MANILA — The government is planning to enlist the help of medicine and nursing students as well as graduates for its COVID-19 vaccination program, the Commission on Higher Education (CHED) said Tuesday.
CHED Chairman Prospero de Vera said 4th and 5th-year students as well as graduates who have not passed their licensure exams would be asked to become vaccinators under the government's inoculation drive.
De Vera said he and National Task Force Against COVID-19 deputy chief implementer Vince Dizon already talked to colleges and universities offering medicine and nursing programs over the proposal.
"Positive naman ang response ng mga eskuwelahan. We are now crafting the guidelines to see how it will work kasi kailangang kailangan talaga natin ng dagdag na tulong para sa pagbabakuna," he said at the Laging Handa public briefing.
(The schools responded positively to our proposal.
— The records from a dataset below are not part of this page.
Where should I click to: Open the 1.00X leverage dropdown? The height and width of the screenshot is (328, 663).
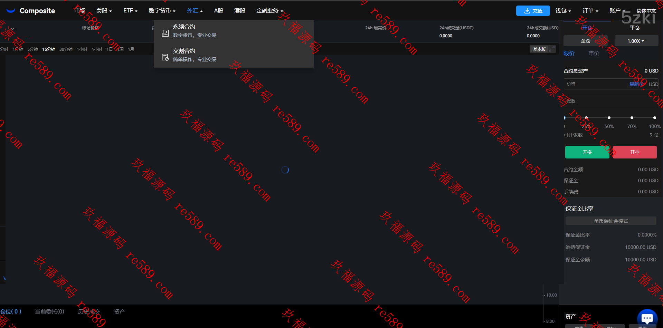coord(636,41)
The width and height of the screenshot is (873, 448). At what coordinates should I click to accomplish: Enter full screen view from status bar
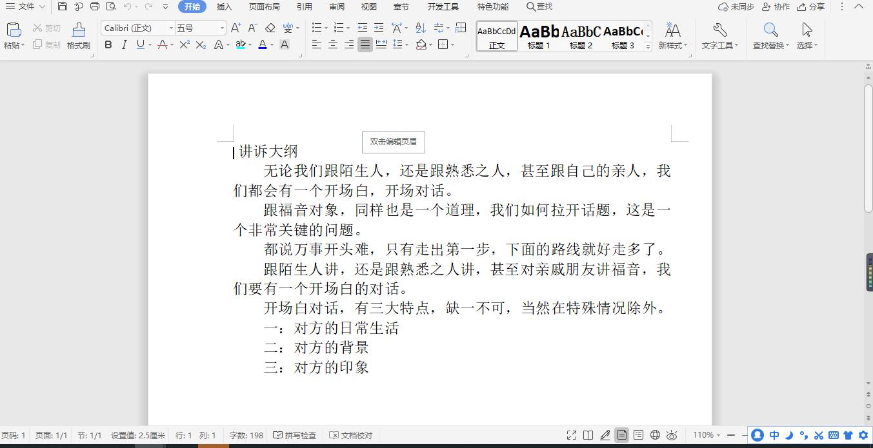(x=571, y=435)
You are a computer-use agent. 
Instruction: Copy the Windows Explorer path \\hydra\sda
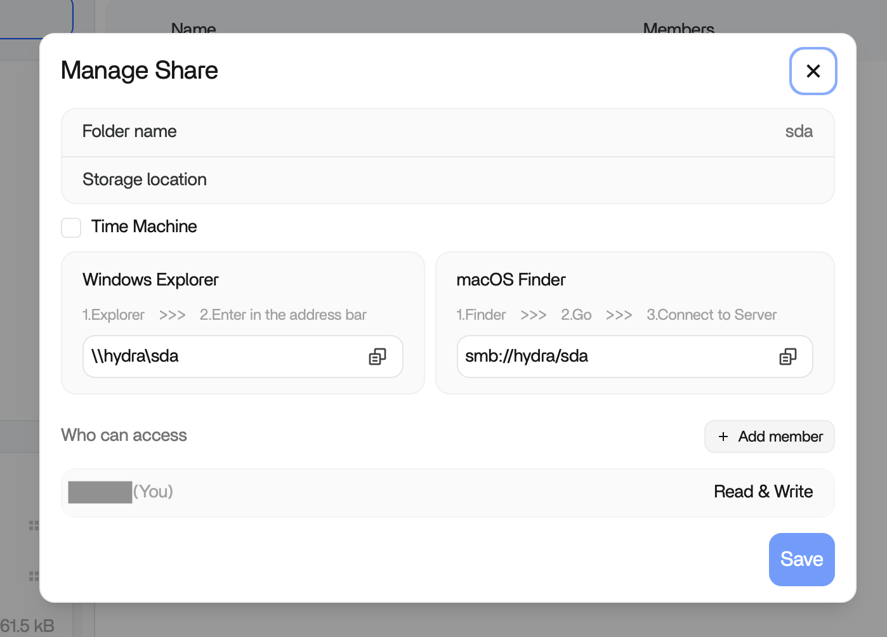(x=377, y=357)
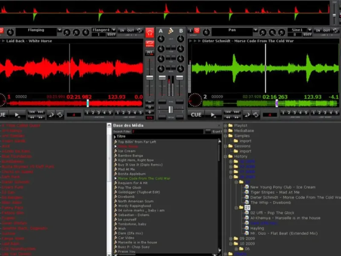
Task: Open the Flanging effect dropdown
Action: [x=59, y=30]
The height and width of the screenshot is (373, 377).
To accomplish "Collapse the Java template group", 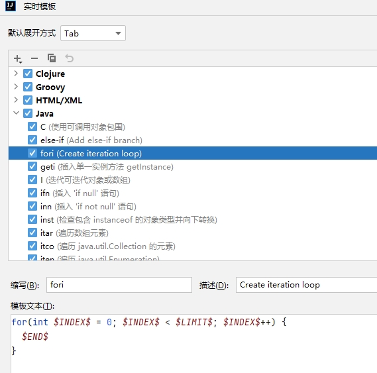I will pos(16,113).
We are now crafting the guidelines to see how it will work because we really need additional manpower in our vaccination drive.)
The government earlier allowed higher education institutions (HEIs) offering medical and allied health science programs to hold limited in-person classes to ensure that the country would have enough medical frontliners during the COVID-19 pandemic.
During the briefing, De Vera said 118 public and private HEIs have been holding limited in-person classes.
CHED has asked President Duterte to allow limited in-person classes for other programs that require "hands-on experience" such as engineering, hotel and restaurant management, and maritime courses.
De Vera also stressed the need to continuously produce health professionals as he reacted to calls for the postponement of the Physician Licensure Exam (PLE) scheduled in September.
"Kailangan natin ng additional health workers dahil sa COVID. So we have to continue producing more doctors," he said.
(We need additional health workers because of COVID. So we have to continue producing more doctors.)
De Vera added that there are medicine graduates who want to push through with the exam so they can get jobs.
"Ang importante ay dapat ligtas iyong kukuha ng examination," he said.
(What's important is that those who will take the examination are safe.)
The Philippine Medical Students' Association and National Union of Students of the Philippines earlier urged the Professional Regulation Commission (PRC) to postpone the licensure exam due to the continued rise in COVID cases in the country.
Both groups said they have corresponded with the PRC, which explained that the decision to continue the PLE was a response to "the call of the Department of Health to produce newly licensed physicians to augment the health care workforce."